The most frustrating part about this is when you want to access router/etc machines via https and an ip address it is just no longer even possible if they dont support this particular certificate extension.
Firefox doesn't even give you a way to bypass the erorr, even the error itself gives absolutely zero indication of what the issue actually IS. It's extraordinarily obnoxious.
Yet it worked fine for 20 years beforehand and is how a lot of management interfaces are connected to and used. Now a minor bit of certificate paper work is wrong by fiat, anything relying on it is no longer allowed to work, peroid, even with a manual override.
Great. I guess I'll just fork out $10k to satisfy some stupid technicality.
and if that dosen't exist or auto redirects to https you are screwed.
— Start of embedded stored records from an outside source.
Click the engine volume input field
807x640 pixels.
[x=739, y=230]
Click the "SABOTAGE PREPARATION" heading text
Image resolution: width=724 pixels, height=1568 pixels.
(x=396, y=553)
No matter how you slice it not even allowing an override over something like this is super shitty.
Browser defaults have to be created to cater to the greatest (lowest?) common denominator. And if you can't figure out how to bypass the SSL warning you shouldn't bypass it.
there is no way to do so without patching firefox, that is way extreme. Especially for something that amounts to "you put a number in the wrong field of your cert, because this standard didn't even exist yet"
This does not improve security in any meaningful way whatsoever.
Firefox doesn't even give you a way to bypass the erorr, even the error itself gives absolutely zero indication of what the issue actually IS. It's extraordinarily obnoxious.